» **Tugas Singkat**: Tuliskan kembali tanpa perubahan sebagian artikel tentang hukum pernikahan non-sayyid dengan syarifah di bawah ini. Mulailah pada kata-kata yang memuat "Jumat, 15 September", lalu berhentilah setelah "Imam Malik Ra.".

» **Teks yang Diberikan**:

══════════════════════════════

Jumat, 15 September 2023

“Hukum Pernikahan Non Sayyid dengan Syarifah” Oleh: Ali Rahman bin Saniwi (Mahasiswa Tingkat Empat, Fakultas Syari’ah, Universitas Imam Syafi’i)



Sering menjadi persoalan diantara masyarakat mengenai pria yang bukan habaib itu menikahi wanita syarifah yang nasabnya bersambung kepada Rasulullah Saw.  meskipun sah namun tidak memenuhi hak wanita dan walinya secara syar’i yaitu tiada kesetaraan pasutri dalam nasab (kafa’ah).

 

Dan kafa’ah inilah yang disebut oleh ulama dengan Syarat Luzum bukan Syarat Sah, karena sang wali dari wanita Syarifah boleh membatalkan pernikahan tersebut sebab tiada kesetaraan dalam nasab. Sedangkan kesetaraan nasab adalah urusan yang harus dilestarikan menurut semua jumhur ulama islam kecuali Imam Malik Ra.

══════════════════════════════

» **Cuplikan Set Data**:

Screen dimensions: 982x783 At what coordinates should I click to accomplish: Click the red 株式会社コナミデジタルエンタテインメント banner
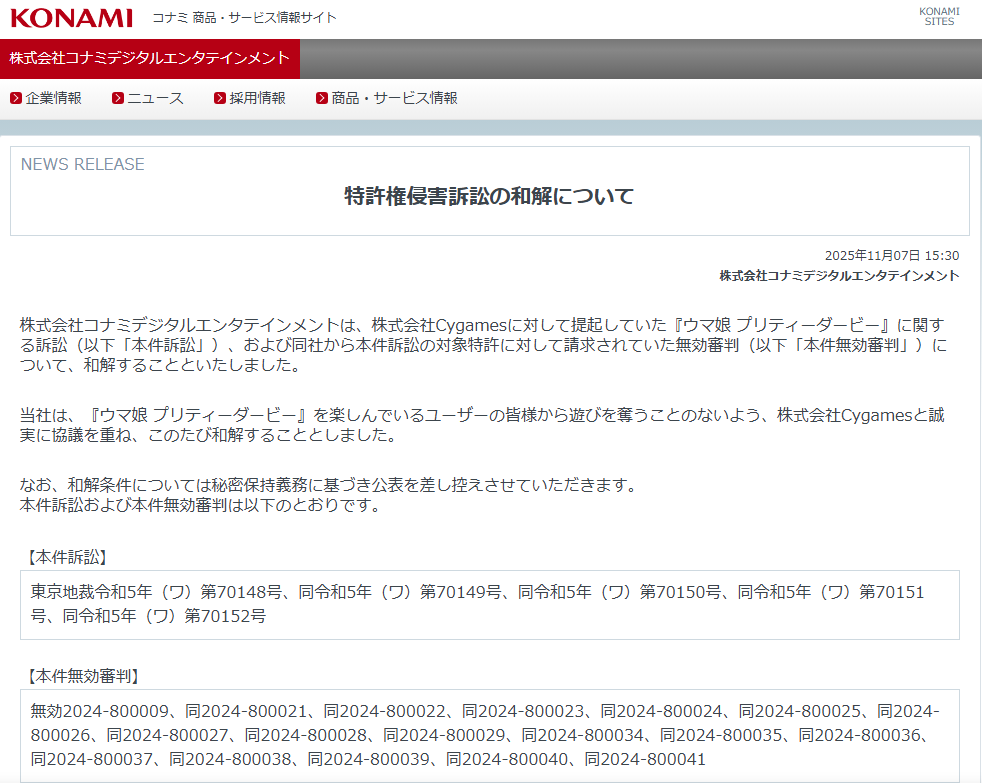point(150,59)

══════════════════════════════

» **Jawaban**:
Jumat, 15 September 2023

“Hukum Pernikahan Non Sayyid dengan Syarifah” Oleh: Ali Rahman bin Saniwi (Mahasiswa Tingkat Empat, Fakultas Syari’ah, Universitas Imam Syafi’i)



Sering menjadi persoalan diantara masyarakat mengenai pria yang bukan habaib itu menikahi wanita syarifah yang nasabnya bersambung kepada Rasulullah Saw.  meskipun sah namun tidak memenuhi hak wanita dan walinya secara syar’i yaitu tiada kesetaraan pasutri dalam nasab (kafa’ah).

 

Dan kafa’ah inilah yang disebut oleh ulama dengan Syarat Luzum bukan Syarat Sah, karena sang wali dari wanita Syarifah boleh membatalkan pernikahan tersebut sebab tiada kesetaraan dalam nasab. Sedangkan kesetaraan nasab adalah urusan yang harus dilestarikan menurut semua jumhur ulama islam kecuali Imam Malik Ra.